Neville's Cross
                                                                  1346


The Scots attempted an attack on the "postern gate" whilst Edward III's forces were campaigning victoriously in France. A final major battle was fought against the Scots at Neville's Cross, near Durham. It would take Scotland over a century to retake what was lost here. The Scots lost 20,000 along with the 'flower of Scottish knighthood', the English lost about 4000.

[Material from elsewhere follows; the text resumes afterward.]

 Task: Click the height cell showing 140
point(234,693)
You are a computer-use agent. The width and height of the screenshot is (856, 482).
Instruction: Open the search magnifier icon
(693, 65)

At Neuille Crosse nere Vnto Durham, a sore battaill was fought betwixt the English & Scots wherein David Bruse King of Scotland with many of his Nobility were taken prisoners by Queen Phillip wife to the Victorious prince King Edward 3, whoe in person was present in the fielde, The Lords, Mowbray, Percie, & Neuill, managing the battaill, wherein the manhode and service of Jhon Copland an Esquire hath bene euer since made memorable. October 20 & 20 of E.3. Anno.1346
- John Speed 1610

Capture of David II. In 1346 David II, son of Robert de Bruce, invaded England whilst Edward III was campaigning in France at Crecy. An army assembled at York under its archbishop William de La Zouche and marched north to Neville's Cross2  David had reached as far as York, Queen Philippa was at this time keeping her court at York, she summoned the barons and  peoples of the north. The two armies met in combat at "Red Hills" outside the walls of Durham Castle.on 17th October 1346. Another source says Edward III's wife Queen Philippa, raised an army under the Lords, Mowbray, Percy and Neville. During the Battle David II was captured after being wounded in the head or face by an arrow. For David de Bruis's successful capture John Coupland was awarded the princely sum of £500 per year.  King David II  was not released back to Scotland until 1357
Queen Philippa then took him to London. King David was incarcerated in Windsor Castle14He David II [Bruce] and his wife Joan, sister of Edward III. was imprisoned for a total of 11 years [1346-1357] in one of the caves beneath Nottingham Castle, some drawings on the walls of which are purported to be his. Joan Plantagenet, his wife was permitted visits to her husband by Edward III, her brother. Edward III later built a new prison for the Scottish prisoners at Nottingham. Joan was popular in Scotland but when David King of the Scots was released, his infidelities led her to return to England, where she died in 1362.
 

                                                        David II of Scotland [David de Bruis]
Was married firstly to Joanna of the Tower, Prince Edward's [later Ed. III] sister under the control of Queen Isabella and her lover Roger Mortimer as part of the hated treaty of Northamptonshire [4th May 1328] with the Scots on the 17th July 1328. David was at this time only 4 years old and she about 7 years of age. 
Both were crowned at Scone on the 24th November 1331 at the ages of 7 and 10 respectively when Edward III was a 19 year old king. Upon David's release from prison and his subsequent infidelities to Joanna, they were divorced. Joanna returned to London where she died in 1362.
David de Bruis married secondly, Margaret Drummond [d. 1370]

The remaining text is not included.